そんなときに大活躍してくれる道具といえば「孫の手」ですね!

痒いところに手が届かないということは人類共通の悩みであったようで、孫の手のような道具は世界各国に存在しています。ちなみに、孫の手のような道具を英語では“backscratcher(バックスクラッチャー)”、“scratch-back(スクラッチバック)”などと呼んでいます。

「孫の手」は、棒の先に手のような形をしたものが付いていること、またその名前から、年寄りが自分のかわいい孫に背中を掻いてもらっている姿から呼ばれるようになったと思いがちですが、実は「孫」は全く関係ないんです。

実はこの道具、もともとは「麻姑(まこ)の手」と呼ばれていました。

「麻姑」とは、中国の西晋時代の書『神仙伝』出てくる仙女の名前です。

中国の伝説の仙女・麻姑(wikipediaより)

漢の桓帝の時代、王遠という仙人がいました。その仙人がかつて修行の要領を授けた蔡経(さいけい)の家に下っていたのですが、しばらくして妹も呼んできました。その妹が麻姑でした。

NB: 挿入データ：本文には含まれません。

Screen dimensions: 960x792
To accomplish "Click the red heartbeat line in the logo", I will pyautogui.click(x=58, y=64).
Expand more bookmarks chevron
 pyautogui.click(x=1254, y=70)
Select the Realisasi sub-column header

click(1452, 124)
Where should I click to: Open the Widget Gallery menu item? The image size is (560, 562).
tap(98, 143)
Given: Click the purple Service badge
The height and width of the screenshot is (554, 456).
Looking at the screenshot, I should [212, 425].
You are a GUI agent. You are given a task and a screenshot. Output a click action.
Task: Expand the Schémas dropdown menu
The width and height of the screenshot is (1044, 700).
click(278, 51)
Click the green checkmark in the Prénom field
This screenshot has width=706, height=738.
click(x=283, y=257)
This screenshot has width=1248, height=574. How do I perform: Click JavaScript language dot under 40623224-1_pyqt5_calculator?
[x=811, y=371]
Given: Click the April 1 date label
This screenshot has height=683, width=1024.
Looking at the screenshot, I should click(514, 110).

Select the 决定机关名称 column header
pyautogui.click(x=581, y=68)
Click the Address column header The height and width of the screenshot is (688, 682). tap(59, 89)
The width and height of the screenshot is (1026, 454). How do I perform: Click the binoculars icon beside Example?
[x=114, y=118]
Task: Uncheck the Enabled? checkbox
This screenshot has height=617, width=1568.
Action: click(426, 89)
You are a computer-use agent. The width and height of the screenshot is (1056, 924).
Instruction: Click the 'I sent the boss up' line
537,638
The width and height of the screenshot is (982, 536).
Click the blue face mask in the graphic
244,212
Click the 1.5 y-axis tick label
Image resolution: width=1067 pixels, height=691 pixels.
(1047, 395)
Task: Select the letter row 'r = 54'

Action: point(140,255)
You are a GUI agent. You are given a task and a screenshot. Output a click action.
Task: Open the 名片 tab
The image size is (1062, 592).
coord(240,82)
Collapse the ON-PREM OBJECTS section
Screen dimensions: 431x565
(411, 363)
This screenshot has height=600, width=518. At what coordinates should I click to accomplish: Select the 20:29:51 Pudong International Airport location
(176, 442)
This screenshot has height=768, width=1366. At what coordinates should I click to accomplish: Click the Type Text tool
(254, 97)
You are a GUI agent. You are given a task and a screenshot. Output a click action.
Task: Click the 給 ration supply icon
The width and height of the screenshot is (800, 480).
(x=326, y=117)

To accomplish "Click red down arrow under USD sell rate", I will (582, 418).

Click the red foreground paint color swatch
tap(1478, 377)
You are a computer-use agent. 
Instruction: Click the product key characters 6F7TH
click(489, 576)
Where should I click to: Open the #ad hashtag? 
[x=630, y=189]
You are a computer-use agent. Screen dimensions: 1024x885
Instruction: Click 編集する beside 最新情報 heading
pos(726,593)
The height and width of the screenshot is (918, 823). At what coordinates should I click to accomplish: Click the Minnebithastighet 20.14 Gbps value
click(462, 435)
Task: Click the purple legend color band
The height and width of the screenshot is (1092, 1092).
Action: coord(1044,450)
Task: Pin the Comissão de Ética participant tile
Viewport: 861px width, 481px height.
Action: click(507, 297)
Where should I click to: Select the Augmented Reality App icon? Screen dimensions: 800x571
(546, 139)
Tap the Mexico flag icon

麻姑はたいそうな美人であったそうですが、手の爪が鳥のように長く、蔡経は「この爪で背中を掻いてもらえたらどんな気持ちいいだろう」と思っていたそうです。ところが王遠はそんな蔡経の邪念を見抜いており「麻姑は仙人であるのにお前は何を考えているのだ」と叱ったそうです。

このような中国の故事から、届かないところを掻く道具のことを「麻姑の手」と呼ぶようになったようで、実際かつては引っ掻く爪の部分も今より大きくて長かったそうです。

ところが、それが日本に伝わると形が小さくなり、「孫の手」といわれるようになったのだとか。ちなみに、かゆいところが掻ける、すなわち物事がうまくいくことを「麻姑掻痒(まこそうよう)」といいます。

近年、孫の手は、木材の産地などで、おみやげとして売られることも多いようですが、一方でバラエティショップ等で、肩叩きや靴べらと兼用になっているものなどもあるようです。

美人仙女の手から、孫の手へと変わる―

日本の言葉って、おもしろいですね。